“When the bloodshed happens to Abahlali, they don’t care” was the sentiment shared by one activist but echoed by many marching on City Hall in Durban, South Africa, last month.

Members of Abahlali baseMjondolo, a South African political movement by and for shack dwellers, along with allied community organizations and trade unions, had gathered to protest the assassinations of local housing activists.

Amid ongoing debates around land reform, this movement of shack dwellers hit the streets to stake out their place while emphatically affirming that their lives do indeed matter.

Jeremiah Cothren

Abahlali asserts that since 2009, at least 16 members, including those in leadership positions, have been gunned down, often in their homes.

In May, S’fiso Ngcobo, chair of the eKukhayeni branch, died after being shot seven times in his home. In 2014, another local chairperson, Thuli Ndlovu, was shot dead in her home with her one-year-old child, Freedom, also in the home. That same year 17-year-old Nqobile Nzuza was shot dead in the back during a protest.

Against this backdrop a high-ranking member of Abahlali explained that they have had to become experts in planning and arranging funerals on a shoestring budget.

Abahlali points the finger at three chief sources of this violence, intimidation, and murder: the police, specifically the notorious Anti-Land Invasion Unit; hired gunmen; and private security companies.

Jeremiah Cothren

In what is often referred to as the most unequal society in the world, many people arrive in cities in search of employment or as the result of land disputes at home. Once in living in urban and peri-urban shack communities, these individuals face a lack of services, lack of jobs, and a lack of land tenure, often with violent consequences.

An activist from the movement’s Women’s League decried that “they demolish our shacks and afterward we have no place to sleep. When the security forces arrive to demolish [our shacks] they also shoot. People are hurt and children are hurt.”

Jeremiah Cothren

Secretary-General Thapelo Mohapi explains that many of their members have been removed from their shacks and placed in “transit camps,” presumably with the aim of finding them a house. Designed for short-term housing, many stay in these spaces for years, enduring insufficient conditions in terms of weathering, sanitation, and even privacy.

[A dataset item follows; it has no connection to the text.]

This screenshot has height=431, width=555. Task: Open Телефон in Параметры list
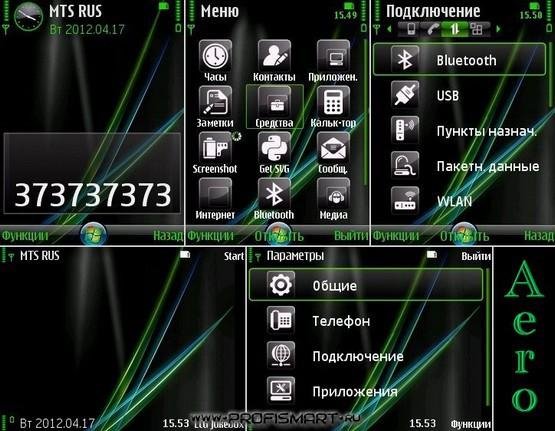(366, 321)
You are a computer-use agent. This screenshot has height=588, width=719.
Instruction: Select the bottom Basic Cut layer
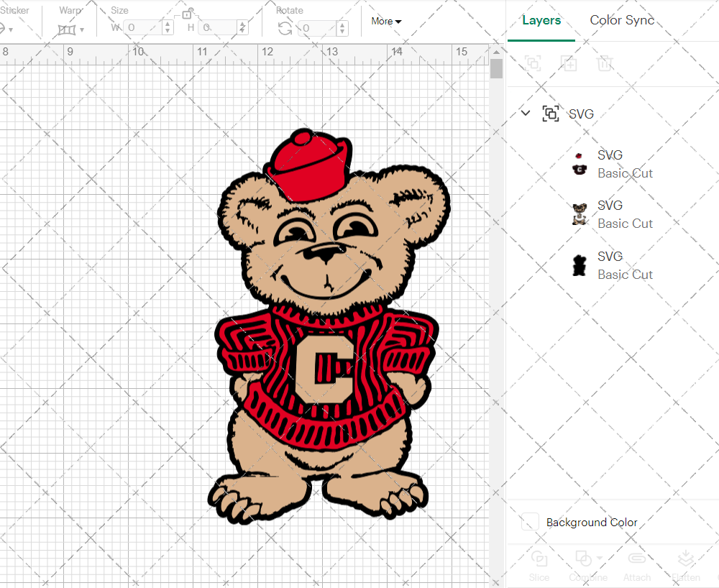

In some cases, after years of living in these communities, evictions take place without the evicted being provided a house. This is ostensibly done in order to make room for others from informal settlements. In this context, Abahlali has emerged as resistance to the criminalization of poverty and gross inequity.

Jeremiah Cothren

Mohapi also noted that comments were made by officials in KwaZulu-Natal to “remove all these mPondo people.” This suggests a xenophobic pulse in reaction to an organization that emphasizes common humanity. Listed in Abahlali’s memorandum of demands is a call to end discrimination against isiXhosa-speaking peoples as well as people “from other countries.”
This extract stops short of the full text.